The WriteTree method above is actually an example of processing an entire tree using a preorder traversal. In a preorder traversal, the root of the tree is processed first, then each of the children is processed using a recursive call. This results in each node’s being processed prior to any node contained in any of its children. For the WriteTree method, this means that the name of any folder is written before any folders contained anywhere within it.

When debugging a recursive method, we should continue to think about it in the same way — that is, assume that all recursive calls work correctly. In order to isolate an error, we need to find an instance that causes an error, but whose recursive calls all work correctly. It will almost always be possible to find such a case that is small — in fact, small cases tend to be the most likely ones to fit this description. When debugging, it therefore makes sense to start with the smallest cases, and slowly increase their size until one is found that causes an error. When using the debugger to step through code, first delete all breakpoints from this method, then use Step Over to step over the recursive calls. If a recursive call doesn’t work correctly, you have found a smaller instance that causes an error — work on that instance instead. Otherwise, you can focus on the top-level code for the instance you are debugging. This is much easier to think about that trying to work through different levels of recursion.

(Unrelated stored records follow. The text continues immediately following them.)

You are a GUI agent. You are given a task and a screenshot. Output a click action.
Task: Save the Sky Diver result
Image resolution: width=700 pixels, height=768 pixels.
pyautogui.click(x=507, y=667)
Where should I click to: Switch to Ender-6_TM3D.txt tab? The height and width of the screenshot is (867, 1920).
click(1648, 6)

There are times when it is useful to know exactly what happens when a recursive call (or any method call, for that matter) is made. Prior to transferring control to the top of the method being called, all local variables and the address of the current code location are pushed onto the call stack. This call stack is just like any other stack, except that it has a smaller amount of space available to it. You can, in fact, examine the call stack when debugging — from the “Debug” menu, select “Windows -> Call Stack”. This will open a window showing the contents of the call stack. The line on top shows the line of code currently ready for execution. Below it is the line that called the current method, and below that line is the line that called that method, etc. By double-clicking on an entry in the call stack, you can use the other debugging tools to examine the values of the local variables for the method containing that line of code. If this method is recursive, the values displayed for the local variables are their values at that level of recursion.

Note

This only applies to the values stored in local variables - in particular, if a local variable is a reference type , the value of the object to which it refers will not revert to its earlier state. For example, if a local variable is an array, the debugger will show the value of this variable to refer to the array that it referred to at that point, but the values shown in that array will be its current values.

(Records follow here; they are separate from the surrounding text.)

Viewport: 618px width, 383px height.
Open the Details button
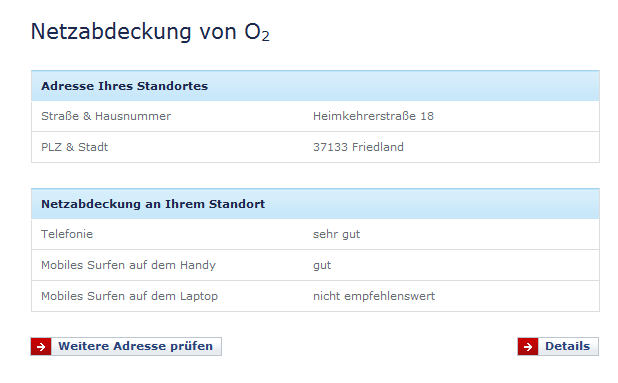[x=558, y=346]
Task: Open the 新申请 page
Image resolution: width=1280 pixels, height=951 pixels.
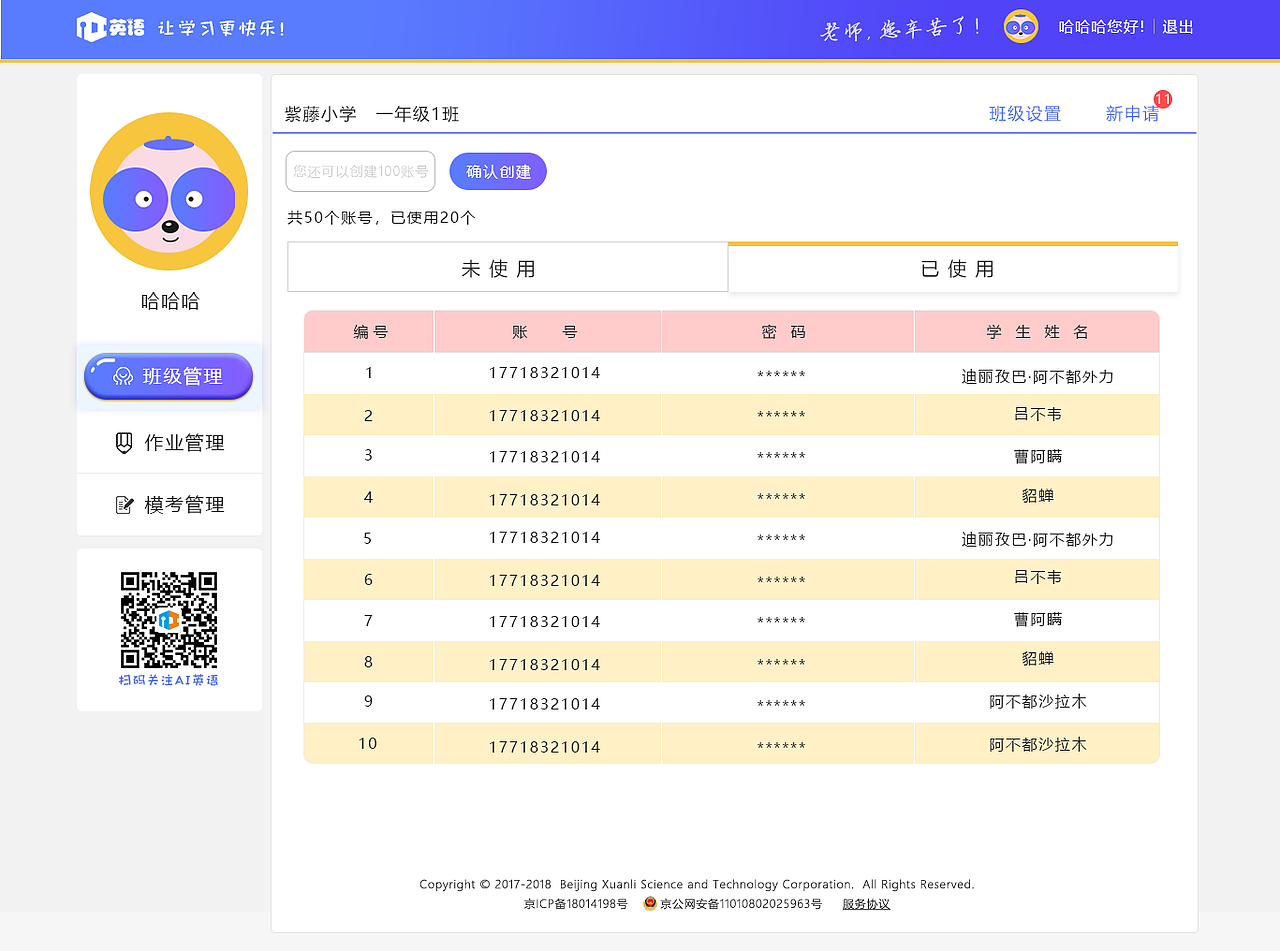Action: tap(1132, 113)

One consequence of method calls using a call stack with limited space available is that moderately deep recursion can fill up the call stack. If this happens, a StackOverflowException will be thrown. Thus, infinite recursion will always throw this exception, as will recursion that is nested too deeply. For this reason, it is usually a bad idea to use recursion on a linked list - if the list is very long, the recursion will be nested too deeply. We must also take care in using recursion with trees, as long paths in a tree can lead to a StackOverflowException. Due to the branching nature of trees, however, we can have very large trees with no long paths. In fact, there are many cases in which we can be sure that a tree doesn’t contain any long paths. In such cases, recursion is often a useful technique.